Give the number of lines below that contain "will", with no other output.

Given data -
* * * * * * *

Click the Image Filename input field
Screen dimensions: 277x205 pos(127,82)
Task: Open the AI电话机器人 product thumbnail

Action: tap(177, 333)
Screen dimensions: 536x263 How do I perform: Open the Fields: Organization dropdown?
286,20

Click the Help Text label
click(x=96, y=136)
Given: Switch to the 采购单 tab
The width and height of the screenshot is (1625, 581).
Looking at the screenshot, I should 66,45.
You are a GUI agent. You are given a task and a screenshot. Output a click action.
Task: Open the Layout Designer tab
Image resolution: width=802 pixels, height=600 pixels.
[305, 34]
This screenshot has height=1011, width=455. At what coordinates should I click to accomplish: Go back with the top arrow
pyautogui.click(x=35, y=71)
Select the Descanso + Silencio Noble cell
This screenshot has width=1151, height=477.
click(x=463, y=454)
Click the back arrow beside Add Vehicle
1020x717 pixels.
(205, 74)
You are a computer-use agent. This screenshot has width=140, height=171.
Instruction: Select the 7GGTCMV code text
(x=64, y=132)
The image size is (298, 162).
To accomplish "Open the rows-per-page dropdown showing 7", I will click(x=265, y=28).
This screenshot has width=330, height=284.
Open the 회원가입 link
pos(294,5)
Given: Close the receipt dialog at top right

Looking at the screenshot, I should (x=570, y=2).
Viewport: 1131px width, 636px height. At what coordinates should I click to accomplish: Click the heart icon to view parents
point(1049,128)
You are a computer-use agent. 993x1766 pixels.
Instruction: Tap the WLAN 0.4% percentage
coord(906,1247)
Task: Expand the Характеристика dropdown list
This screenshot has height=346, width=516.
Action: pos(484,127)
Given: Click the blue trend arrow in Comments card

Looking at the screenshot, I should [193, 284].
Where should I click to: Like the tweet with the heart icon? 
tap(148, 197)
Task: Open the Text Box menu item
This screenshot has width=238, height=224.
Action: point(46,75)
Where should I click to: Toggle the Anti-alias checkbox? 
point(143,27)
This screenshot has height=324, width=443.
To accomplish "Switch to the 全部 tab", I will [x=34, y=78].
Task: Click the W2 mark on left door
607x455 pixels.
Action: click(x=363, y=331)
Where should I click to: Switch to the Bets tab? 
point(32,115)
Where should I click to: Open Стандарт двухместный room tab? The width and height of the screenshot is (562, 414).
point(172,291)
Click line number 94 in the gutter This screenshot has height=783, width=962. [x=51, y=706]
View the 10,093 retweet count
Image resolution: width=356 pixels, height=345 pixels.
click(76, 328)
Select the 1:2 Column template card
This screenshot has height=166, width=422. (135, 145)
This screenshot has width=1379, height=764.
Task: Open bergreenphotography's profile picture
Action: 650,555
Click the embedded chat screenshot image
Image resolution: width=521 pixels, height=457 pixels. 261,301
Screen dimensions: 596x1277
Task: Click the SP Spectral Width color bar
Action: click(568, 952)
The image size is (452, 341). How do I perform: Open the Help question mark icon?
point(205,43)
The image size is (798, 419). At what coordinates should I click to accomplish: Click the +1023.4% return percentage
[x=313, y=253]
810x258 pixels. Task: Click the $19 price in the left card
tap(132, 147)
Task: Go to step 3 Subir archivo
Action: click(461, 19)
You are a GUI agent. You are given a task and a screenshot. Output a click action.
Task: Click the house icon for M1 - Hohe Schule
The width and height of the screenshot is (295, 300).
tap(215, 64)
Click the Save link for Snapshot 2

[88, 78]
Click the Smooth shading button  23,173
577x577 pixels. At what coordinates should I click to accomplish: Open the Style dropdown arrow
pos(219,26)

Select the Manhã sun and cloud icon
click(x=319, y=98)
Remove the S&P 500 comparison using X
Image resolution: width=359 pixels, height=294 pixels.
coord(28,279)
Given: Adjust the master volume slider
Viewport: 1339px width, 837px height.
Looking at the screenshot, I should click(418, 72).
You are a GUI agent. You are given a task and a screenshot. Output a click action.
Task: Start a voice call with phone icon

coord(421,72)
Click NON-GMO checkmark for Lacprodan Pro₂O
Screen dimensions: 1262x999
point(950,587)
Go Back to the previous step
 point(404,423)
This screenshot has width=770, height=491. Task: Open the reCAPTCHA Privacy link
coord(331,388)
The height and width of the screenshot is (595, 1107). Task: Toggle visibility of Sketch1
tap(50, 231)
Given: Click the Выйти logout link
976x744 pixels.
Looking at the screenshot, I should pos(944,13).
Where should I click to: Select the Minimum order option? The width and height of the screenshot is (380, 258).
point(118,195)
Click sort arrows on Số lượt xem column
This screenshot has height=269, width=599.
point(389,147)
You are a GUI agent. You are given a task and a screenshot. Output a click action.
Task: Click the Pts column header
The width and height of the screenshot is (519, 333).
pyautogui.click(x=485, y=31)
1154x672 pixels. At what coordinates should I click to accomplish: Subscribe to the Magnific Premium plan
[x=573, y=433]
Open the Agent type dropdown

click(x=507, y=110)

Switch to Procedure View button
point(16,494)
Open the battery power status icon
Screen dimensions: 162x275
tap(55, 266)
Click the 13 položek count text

* * * * * * *

Output -
2